Especially amongst those who think of taxes as a form of stealing.

2 hours agoyawpitch

Some of that 30% has both directly and indirectly empowered war crimes and has pushed on the accelerator of an unspeakable [and, sadly, irreversible] descent into the kind of mad fascistic experiment that always ends up driving many more. The seizure of means that you turn around and use for rent-seeking is morally indefensible in its own right, but it’s the unintended (yet obvious) consequences of that same self-serving and short-sighted impulse where the real moral trap lies.

3 hours agoyawpitch

As a first pass, you’ve accumulated all that money, thus you’ve actively or passively, knowingly or unknowingly, taken advantage of a perverse systemic bug that allows that sort of money to accumulate in any one person’s hands to begin with.

But point me at any given billionaire and I can provide more context-specific examples, sure.

7 hours agoyawpitch

Interesting bug! Why not tell us about this assertion by providing your own examples?

3 hours agovixen99

Elon. Jeff. Donald. Honestly just randomly select a billionaire.

3 hours agoyawpitch

Start further back. You need to defend that allowing that much money to accumulate in any person's hands is indeed a "perverse systemic bug".

The default framework is one of private property. If you make it, it's yours, and (modulo taxation), nobody has the right to take it from you. In that framework, it's not a bug that, if someone makes a billion dollars, they can accumulate a billion dollars.

So, do you reject that framework? If so, on what authority? Given that it's the default framework, "I reject it" doesn't cut it. "I think it's immoral" is slightly better, but you need to demonstrate that someone accumulating that much money is more immoral than taking it from them would be.

Or are you claiming that it's immoral for any one person to receive that much money? In a free economy, if others voluntarily exchange that much money for what the person supplies, why is it immoral? What is your moral authority for claiming that voluntary transactions are morally wrong, just because too many of them go to one person?

4 hours agoAnimalMuppet

Since we’re playing this game, prove to me there exists a default framework. Further, prove to me that said default framework is one that includes billionaires, the concept having been utterly alien throughout the vast majority of human history.

Any system that allows more wealth than is necessary to accumulate into one pair of hands while another pair hasn’t enough food is inherently immoral.

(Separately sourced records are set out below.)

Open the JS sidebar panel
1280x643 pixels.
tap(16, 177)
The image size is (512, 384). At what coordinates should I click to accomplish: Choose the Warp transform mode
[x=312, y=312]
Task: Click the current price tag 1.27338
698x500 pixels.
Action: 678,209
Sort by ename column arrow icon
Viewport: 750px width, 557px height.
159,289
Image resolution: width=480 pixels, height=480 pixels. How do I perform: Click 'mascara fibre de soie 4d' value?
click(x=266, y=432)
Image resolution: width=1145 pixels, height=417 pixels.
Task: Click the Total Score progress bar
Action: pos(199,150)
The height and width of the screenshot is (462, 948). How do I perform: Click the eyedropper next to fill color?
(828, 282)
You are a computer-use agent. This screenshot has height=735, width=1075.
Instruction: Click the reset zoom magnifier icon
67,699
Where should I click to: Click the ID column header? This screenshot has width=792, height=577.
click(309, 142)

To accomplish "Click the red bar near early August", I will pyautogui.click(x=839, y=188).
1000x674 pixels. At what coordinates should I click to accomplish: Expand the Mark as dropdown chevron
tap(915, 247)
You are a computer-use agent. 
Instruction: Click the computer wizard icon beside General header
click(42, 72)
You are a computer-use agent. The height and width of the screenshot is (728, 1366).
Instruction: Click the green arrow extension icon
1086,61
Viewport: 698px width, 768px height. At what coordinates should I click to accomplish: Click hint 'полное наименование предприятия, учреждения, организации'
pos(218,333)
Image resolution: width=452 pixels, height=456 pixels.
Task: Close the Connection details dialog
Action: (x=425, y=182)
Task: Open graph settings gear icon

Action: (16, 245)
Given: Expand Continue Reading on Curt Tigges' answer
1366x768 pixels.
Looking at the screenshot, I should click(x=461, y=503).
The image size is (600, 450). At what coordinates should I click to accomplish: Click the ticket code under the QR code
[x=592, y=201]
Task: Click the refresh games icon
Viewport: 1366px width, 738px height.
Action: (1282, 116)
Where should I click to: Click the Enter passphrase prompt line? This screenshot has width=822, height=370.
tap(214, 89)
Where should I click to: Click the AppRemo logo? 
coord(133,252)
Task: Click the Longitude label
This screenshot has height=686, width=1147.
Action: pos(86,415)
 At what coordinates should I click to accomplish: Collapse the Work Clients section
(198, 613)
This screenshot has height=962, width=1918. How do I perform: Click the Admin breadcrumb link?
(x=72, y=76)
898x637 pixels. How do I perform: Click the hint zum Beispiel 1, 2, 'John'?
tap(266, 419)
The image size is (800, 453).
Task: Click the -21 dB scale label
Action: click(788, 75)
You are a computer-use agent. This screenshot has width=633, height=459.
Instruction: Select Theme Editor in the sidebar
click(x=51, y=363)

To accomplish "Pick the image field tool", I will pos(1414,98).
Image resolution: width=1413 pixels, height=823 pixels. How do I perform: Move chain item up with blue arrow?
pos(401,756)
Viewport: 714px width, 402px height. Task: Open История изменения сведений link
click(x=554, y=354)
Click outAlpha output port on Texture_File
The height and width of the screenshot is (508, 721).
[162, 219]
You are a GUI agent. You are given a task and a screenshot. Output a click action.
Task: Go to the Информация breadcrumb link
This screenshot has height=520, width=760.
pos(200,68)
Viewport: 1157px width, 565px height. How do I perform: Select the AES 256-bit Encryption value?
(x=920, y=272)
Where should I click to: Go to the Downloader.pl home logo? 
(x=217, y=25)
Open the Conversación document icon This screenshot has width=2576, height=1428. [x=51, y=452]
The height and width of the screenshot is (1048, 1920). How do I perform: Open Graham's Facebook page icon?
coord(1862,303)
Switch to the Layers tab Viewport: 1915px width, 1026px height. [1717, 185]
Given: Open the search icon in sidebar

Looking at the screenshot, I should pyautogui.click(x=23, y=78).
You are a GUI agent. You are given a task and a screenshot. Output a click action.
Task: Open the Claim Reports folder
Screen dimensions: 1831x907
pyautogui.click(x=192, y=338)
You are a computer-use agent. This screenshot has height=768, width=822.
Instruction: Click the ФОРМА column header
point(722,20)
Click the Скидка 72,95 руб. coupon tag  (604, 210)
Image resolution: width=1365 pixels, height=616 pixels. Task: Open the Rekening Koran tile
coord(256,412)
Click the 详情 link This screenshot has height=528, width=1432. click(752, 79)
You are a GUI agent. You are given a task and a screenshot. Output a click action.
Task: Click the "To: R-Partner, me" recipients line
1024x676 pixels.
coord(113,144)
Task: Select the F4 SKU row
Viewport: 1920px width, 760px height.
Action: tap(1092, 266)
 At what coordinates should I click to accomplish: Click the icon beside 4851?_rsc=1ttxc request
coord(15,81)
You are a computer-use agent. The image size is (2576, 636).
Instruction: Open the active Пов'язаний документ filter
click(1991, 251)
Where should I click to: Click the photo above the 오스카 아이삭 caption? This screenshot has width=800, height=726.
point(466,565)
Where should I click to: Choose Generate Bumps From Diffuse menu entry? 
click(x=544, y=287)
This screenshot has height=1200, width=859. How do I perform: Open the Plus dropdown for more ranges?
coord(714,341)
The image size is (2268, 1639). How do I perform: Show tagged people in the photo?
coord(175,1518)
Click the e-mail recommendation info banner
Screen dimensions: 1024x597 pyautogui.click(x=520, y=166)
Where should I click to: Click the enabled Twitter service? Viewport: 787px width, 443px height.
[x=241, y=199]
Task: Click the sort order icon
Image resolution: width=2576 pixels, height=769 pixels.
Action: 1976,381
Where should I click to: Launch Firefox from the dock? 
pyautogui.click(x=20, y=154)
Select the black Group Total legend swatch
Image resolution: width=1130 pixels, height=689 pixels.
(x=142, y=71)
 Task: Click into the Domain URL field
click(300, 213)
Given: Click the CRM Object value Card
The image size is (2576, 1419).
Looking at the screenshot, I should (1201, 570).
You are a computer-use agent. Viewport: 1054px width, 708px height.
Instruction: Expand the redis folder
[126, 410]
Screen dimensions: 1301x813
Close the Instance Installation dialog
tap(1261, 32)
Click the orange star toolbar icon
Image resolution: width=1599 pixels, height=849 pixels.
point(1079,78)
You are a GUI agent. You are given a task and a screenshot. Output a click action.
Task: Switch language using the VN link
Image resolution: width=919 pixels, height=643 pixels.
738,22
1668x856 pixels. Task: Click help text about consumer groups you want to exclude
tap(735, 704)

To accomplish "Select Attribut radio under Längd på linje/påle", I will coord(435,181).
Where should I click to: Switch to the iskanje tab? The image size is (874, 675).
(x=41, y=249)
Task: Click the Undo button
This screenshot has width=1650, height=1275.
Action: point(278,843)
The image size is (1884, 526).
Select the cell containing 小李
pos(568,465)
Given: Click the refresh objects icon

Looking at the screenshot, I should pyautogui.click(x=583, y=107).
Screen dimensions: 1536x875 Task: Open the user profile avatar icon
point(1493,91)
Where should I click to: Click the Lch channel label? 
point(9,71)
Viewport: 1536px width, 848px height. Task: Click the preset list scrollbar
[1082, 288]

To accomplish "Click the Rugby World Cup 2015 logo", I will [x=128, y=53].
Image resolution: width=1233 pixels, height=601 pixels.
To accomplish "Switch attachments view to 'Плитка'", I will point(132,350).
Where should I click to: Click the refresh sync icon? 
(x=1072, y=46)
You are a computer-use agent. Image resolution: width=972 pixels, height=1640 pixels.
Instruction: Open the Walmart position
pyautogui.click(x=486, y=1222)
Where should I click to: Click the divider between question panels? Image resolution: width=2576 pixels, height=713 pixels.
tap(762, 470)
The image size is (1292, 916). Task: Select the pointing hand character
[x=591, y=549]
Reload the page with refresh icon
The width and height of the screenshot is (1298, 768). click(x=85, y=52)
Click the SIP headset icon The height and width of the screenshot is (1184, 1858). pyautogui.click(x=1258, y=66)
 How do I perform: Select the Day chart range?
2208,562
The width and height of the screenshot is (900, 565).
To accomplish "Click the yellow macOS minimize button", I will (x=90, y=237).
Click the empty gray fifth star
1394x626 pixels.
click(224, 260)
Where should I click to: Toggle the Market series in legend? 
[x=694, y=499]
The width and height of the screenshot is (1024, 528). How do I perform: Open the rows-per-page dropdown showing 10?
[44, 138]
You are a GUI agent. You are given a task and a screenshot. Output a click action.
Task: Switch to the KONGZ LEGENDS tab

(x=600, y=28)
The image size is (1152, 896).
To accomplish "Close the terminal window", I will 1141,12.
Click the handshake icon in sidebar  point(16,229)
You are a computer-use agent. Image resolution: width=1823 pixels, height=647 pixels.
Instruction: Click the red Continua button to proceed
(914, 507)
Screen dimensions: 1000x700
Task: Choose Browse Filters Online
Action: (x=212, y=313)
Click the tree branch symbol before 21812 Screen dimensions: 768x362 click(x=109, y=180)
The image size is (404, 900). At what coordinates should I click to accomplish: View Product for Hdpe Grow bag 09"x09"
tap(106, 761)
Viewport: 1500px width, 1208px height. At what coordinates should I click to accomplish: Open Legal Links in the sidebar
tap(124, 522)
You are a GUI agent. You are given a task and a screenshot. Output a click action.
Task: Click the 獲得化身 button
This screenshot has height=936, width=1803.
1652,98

Also you’ve never, not once, been operating within a free economy… the only people I’ve met in life who have witnessed such an economy have gone to extreme lengths to escape it. Or they’ve died.

3 hours agoyawpitch

The default framework is the existing legal system. There is one, therefore one exists. In that framework, there is no legal limit on how much you can earn.

That framework is the default for the legal understanding of what is right and wrong. If you want us to change it, the burden of proof is on you. Bare assertions of "that's immoral" aren't going to be enough. You need to make a much more robust case than that, one that's not just soundbites. (At least here. Most people here can think at deeper level than soundbites.)

2 hours agoAnimalMuppet

Even AOC doesn't believe what she said. She's saying it because she has a startup of her own which sells ideas, and gets paid in votes. It may not be 93%, but she's had a pretty good growth rate, and when you get to about 50 million, you have a great shot at being President. Ideas which bash rich people have had a growing market for a while, and she's good at it, and people are telling their friends about her.

7 hours agochanakya

Words of wisdom. PG is always worth Reading.

The haters do not seem to be actually reading and comprehending PG's article.

I have news for you.

The article is not written for those of you who are comprehension challenged...

2 hours agoGreenSalem

Alternative view: People ARE understanding him, and disagreeing. Even Paul can have a minority view, and even Paul can be mistaken. Even people whoare always worth reading are sometimes wrong, and sometimes seeing how really smart people get things wrong is just as informative as when they get it right.

Becoming and being a billionaire is solely a mathematical exercise.